Within the entries below, the lines from the one with "[Why Eurofighter Typhoon" through the one with "Engineering" are to be set down exactly, both ends kept.

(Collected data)
──────

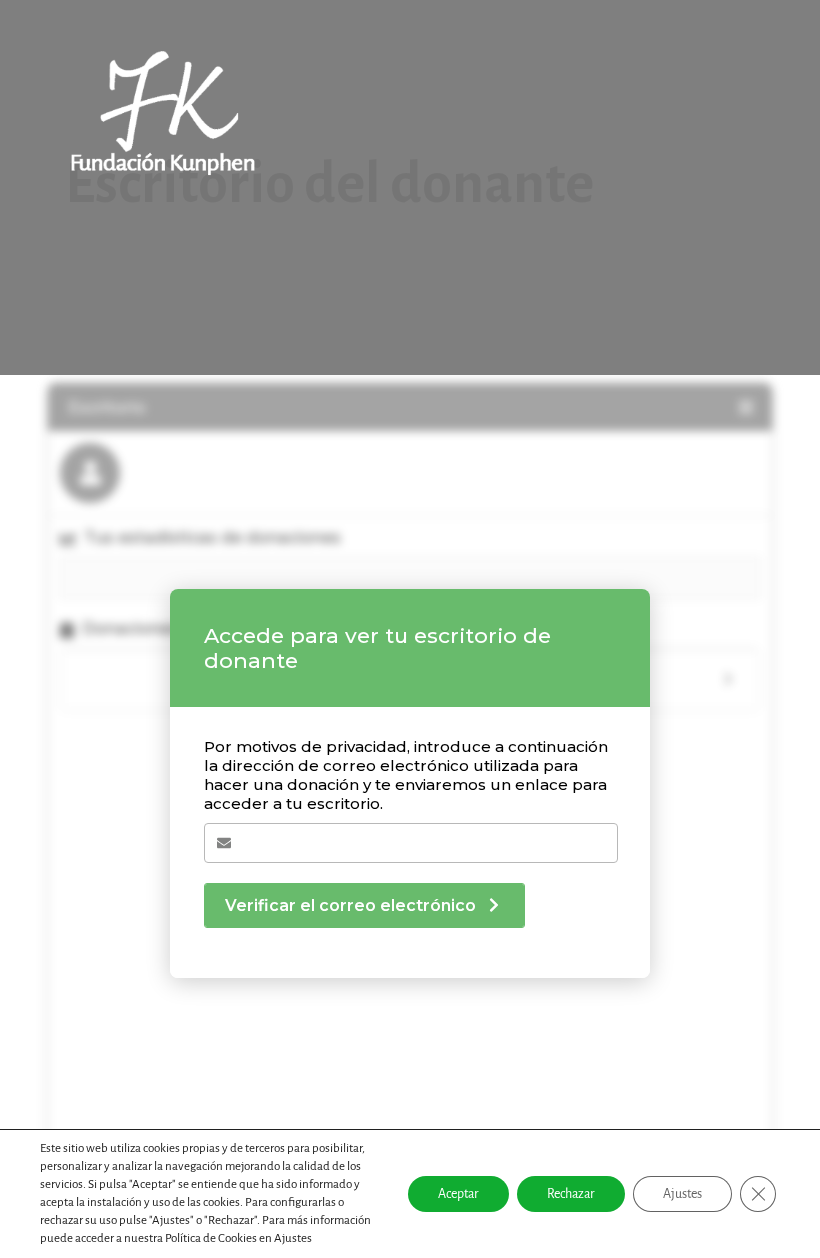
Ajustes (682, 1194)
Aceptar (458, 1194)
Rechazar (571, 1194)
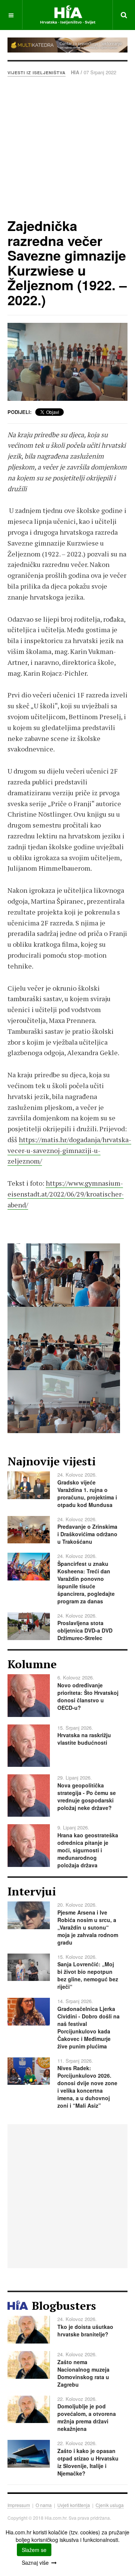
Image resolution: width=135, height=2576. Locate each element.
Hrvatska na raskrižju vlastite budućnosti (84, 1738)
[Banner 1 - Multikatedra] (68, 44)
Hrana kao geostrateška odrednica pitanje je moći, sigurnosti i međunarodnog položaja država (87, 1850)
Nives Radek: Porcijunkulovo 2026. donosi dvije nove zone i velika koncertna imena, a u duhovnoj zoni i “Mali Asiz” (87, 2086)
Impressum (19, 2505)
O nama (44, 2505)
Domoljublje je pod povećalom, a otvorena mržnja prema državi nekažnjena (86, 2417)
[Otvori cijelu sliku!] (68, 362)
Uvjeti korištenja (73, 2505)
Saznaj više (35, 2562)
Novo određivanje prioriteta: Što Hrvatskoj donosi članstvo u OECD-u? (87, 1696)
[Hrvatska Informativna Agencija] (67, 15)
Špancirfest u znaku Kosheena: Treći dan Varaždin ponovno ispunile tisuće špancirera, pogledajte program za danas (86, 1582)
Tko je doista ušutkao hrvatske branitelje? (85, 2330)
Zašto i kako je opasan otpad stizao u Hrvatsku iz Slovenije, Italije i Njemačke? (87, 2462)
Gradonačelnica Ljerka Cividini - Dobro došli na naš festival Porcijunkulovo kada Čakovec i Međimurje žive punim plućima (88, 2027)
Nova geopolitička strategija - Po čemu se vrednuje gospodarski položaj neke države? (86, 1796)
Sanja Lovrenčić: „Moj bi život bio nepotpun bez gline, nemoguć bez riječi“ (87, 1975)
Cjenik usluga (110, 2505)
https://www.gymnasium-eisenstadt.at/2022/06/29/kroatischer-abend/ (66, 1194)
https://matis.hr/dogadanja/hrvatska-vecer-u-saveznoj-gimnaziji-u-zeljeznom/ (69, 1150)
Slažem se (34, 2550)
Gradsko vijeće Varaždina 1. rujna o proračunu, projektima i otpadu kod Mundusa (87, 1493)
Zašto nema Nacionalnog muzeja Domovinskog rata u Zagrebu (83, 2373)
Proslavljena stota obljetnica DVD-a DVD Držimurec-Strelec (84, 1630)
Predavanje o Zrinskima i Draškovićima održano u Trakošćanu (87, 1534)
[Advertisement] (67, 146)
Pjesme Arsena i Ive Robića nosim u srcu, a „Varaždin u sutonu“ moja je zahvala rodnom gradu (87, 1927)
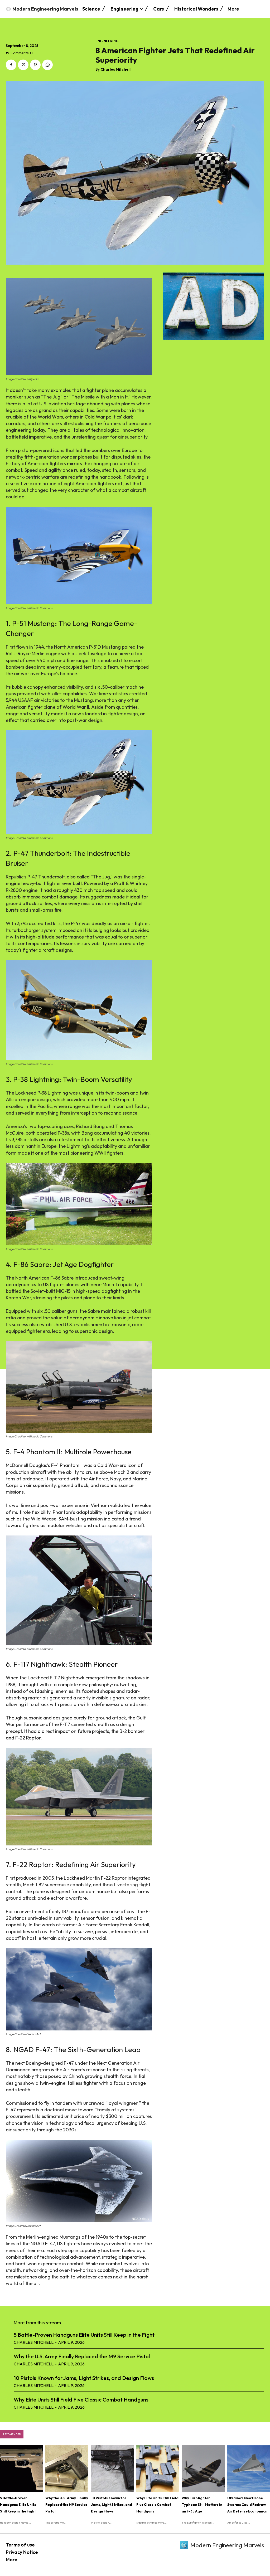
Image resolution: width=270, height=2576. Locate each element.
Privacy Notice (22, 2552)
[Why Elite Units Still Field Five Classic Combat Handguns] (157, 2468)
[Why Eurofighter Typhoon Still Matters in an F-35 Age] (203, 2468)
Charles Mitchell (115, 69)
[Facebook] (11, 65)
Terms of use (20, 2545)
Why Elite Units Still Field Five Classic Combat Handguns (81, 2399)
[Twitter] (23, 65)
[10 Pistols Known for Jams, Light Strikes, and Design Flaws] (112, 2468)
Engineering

──────

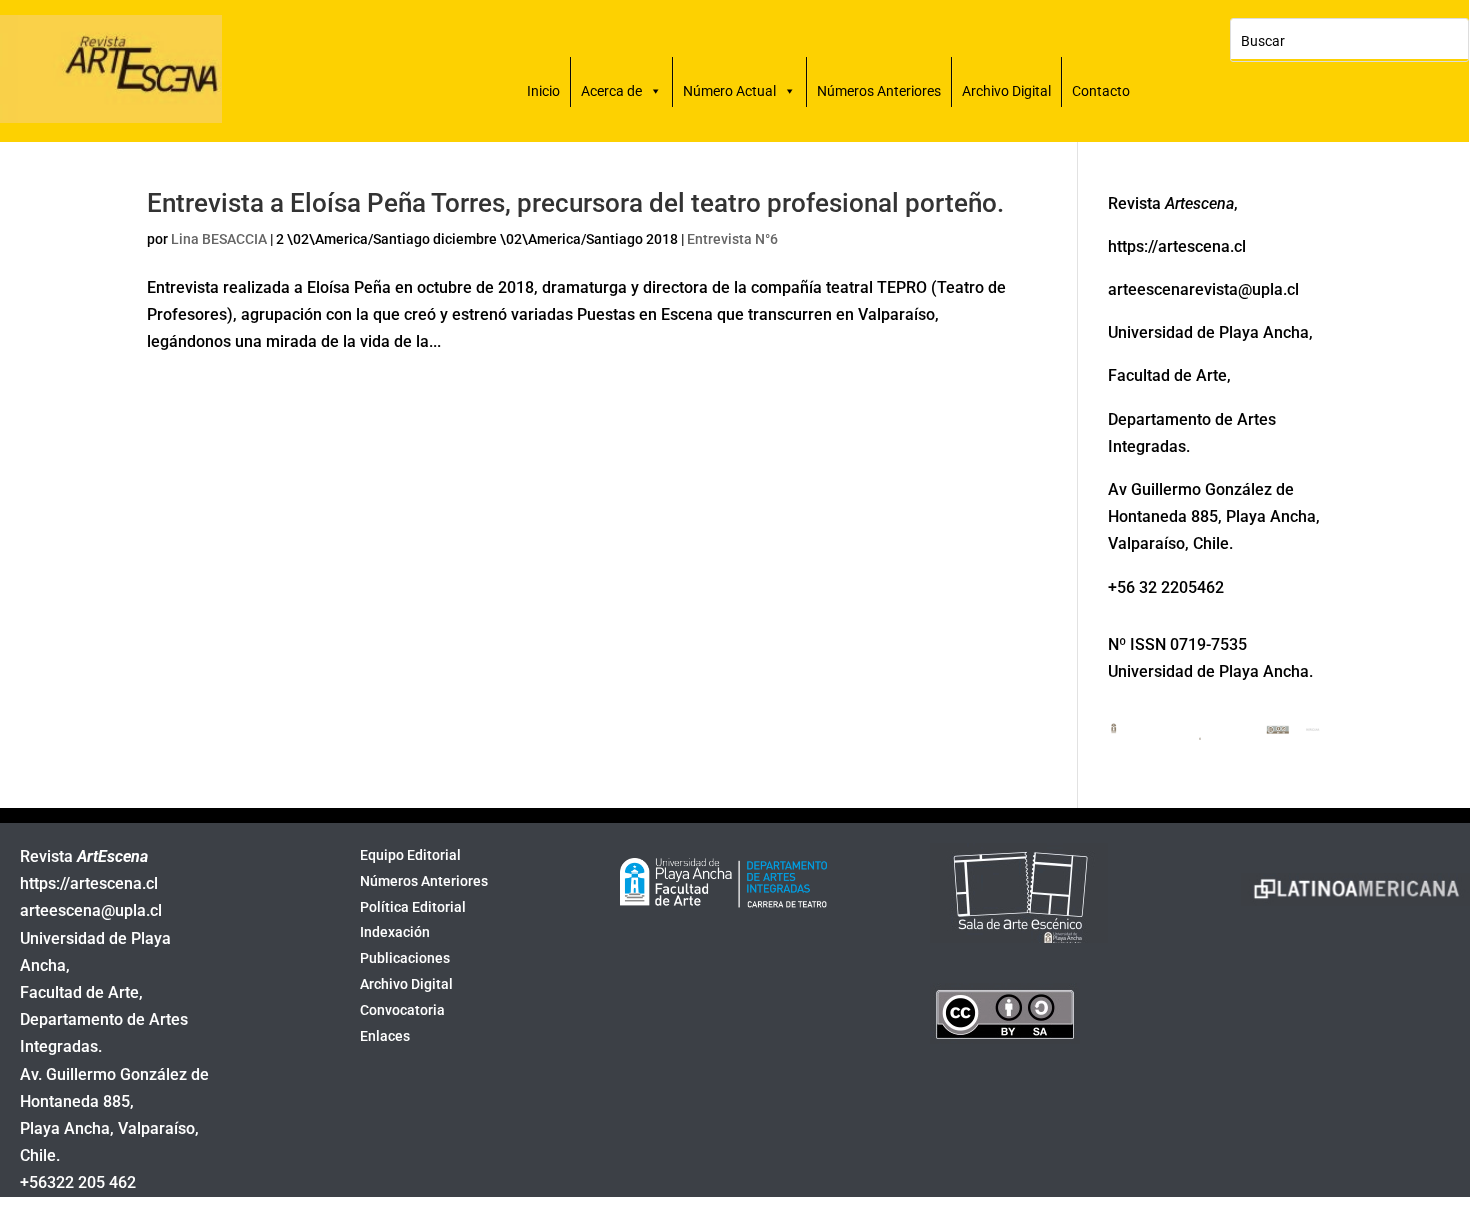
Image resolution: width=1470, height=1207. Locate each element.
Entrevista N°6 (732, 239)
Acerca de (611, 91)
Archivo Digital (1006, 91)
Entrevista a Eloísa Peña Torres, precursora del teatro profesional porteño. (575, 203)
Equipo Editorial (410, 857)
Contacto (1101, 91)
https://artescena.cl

──────

:: Task solution ::
[Why Eurofighter Typhoon Still Matters in an F-35 Age] (203, 2468)
Charles Mitchell (115, 69)
[Facebook] (11, 65)
Terms of use (20, 2545)
Why Elite Units Still Field Five Classic Combat Handguns (81, 2399)
[Twitter] (23, 65)
[10 Pistols Known for Jams, Light Strikes, and Design Flaws] (112, 2468)
Engineering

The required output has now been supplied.